▶ Exercise description
In the entries below, find the line containing "Screen dimensions: 561x527" and the line containing "Given: Follow the". Copy those two lines and everything between them exactly, and only that.

▶ Supplied material
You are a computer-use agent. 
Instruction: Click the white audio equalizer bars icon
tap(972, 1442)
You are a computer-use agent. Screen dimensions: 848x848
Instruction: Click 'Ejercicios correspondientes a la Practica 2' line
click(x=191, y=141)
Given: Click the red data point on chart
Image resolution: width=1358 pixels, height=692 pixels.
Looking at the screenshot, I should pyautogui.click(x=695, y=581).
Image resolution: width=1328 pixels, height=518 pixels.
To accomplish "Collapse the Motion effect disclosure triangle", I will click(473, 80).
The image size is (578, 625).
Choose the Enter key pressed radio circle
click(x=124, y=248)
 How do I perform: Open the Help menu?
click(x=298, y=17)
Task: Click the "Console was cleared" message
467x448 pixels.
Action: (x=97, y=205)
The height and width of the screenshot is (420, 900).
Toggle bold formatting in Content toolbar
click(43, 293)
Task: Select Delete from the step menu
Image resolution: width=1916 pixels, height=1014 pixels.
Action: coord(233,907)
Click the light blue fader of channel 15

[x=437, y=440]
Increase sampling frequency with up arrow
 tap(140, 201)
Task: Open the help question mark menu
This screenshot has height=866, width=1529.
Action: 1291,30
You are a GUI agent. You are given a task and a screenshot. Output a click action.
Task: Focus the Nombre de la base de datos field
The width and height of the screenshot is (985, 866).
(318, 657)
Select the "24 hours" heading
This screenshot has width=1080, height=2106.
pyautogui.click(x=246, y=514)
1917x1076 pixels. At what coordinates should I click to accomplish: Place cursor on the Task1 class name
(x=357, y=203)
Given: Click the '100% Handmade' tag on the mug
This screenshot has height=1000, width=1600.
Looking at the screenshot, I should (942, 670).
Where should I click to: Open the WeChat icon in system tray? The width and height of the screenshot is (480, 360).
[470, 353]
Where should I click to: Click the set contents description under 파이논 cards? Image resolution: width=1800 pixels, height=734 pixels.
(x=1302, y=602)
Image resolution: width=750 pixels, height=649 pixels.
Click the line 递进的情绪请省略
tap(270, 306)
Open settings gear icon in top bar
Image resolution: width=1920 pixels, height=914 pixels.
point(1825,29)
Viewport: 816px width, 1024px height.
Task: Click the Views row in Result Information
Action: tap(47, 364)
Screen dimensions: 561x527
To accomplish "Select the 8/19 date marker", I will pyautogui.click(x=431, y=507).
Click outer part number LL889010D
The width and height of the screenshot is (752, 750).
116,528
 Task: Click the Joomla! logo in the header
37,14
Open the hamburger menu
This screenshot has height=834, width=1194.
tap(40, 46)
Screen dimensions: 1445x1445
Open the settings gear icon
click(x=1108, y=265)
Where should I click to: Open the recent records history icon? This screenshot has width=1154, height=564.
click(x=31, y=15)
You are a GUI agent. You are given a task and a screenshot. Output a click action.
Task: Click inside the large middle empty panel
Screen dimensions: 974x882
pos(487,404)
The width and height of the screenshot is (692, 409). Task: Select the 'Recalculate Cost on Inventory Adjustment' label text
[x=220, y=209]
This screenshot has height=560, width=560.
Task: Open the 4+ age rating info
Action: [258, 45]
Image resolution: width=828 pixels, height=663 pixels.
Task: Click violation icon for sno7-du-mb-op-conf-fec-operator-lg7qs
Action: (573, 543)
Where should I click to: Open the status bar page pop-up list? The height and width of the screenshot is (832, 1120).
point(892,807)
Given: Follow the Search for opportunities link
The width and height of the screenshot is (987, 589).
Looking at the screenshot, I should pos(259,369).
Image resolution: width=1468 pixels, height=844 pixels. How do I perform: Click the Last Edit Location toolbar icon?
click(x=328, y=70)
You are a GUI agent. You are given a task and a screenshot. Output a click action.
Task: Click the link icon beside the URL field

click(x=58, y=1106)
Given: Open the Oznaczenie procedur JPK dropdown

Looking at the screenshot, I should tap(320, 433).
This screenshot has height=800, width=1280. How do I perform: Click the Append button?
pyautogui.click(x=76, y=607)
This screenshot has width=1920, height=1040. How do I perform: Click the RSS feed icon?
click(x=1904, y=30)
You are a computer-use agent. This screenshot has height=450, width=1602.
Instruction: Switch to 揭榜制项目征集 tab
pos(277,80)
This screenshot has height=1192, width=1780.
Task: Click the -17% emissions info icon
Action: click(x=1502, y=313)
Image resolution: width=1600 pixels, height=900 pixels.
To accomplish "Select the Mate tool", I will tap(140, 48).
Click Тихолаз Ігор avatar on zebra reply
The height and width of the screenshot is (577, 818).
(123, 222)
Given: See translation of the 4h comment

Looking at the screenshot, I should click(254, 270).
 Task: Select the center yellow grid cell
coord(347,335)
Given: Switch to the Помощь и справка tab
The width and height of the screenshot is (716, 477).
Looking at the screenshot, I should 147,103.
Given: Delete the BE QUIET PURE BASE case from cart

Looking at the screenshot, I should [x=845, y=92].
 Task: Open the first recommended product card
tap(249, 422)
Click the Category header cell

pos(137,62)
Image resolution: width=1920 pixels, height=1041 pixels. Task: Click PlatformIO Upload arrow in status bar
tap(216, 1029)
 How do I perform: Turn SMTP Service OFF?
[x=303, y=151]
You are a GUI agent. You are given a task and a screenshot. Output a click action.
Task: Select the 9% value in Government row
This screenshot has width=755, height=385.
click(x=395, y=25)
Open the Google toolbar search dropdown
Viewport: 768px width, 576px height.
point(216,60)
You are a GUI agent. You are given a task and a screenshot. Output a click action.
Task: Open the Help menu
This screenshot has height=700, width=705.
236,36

▶ Response for this exercise
Screen dimensions: 561x527
To accomplish "Select the 8/19 date marker", I will pyautogui.click(x=431, y=507).
Click outer part number LL889010D
The width and height of the screenshot is (752, 750).
116,528
 Task: Click the Joomla! logo in the header
37,14
Open the hamburger menu
This screenshot has height=834, width=1194.
tap(40, 46)
Screen dimensions: 1445x1445
Open the settings gear icon
click(x=1108, y=265)
Where should I click to: Open the recent records history icon? This screenshot has width=1154, height=564.
click(x=31, y=15)
You are a GUI agent. You are given a task and a screenshot. Output a click action.
Task: Click inside the large middle empty panel
Screen dimensions: 974x882
pos(487,404)
The width and height of the screenshot is (692, 409). Task: Select the 'Recalculate Cost on Inventory Adjustment' label text
[x=220, y=209]
This screenshot has height=560, width=560.
Task: Open the 4+ age rating info
Action: [258, 45]
Image resolution: width=828 pixels, height=663 pixels.
Task: Click violation icon for sno7-du-mb-op-conf-fec-operator-lg7qs
Action: (573, 543)
Where should I click to: Open the status bar page pop-up list? The height and width of the screenshot is (832, 1120).
point(892,807)
Given: Follow the Search for opportunities link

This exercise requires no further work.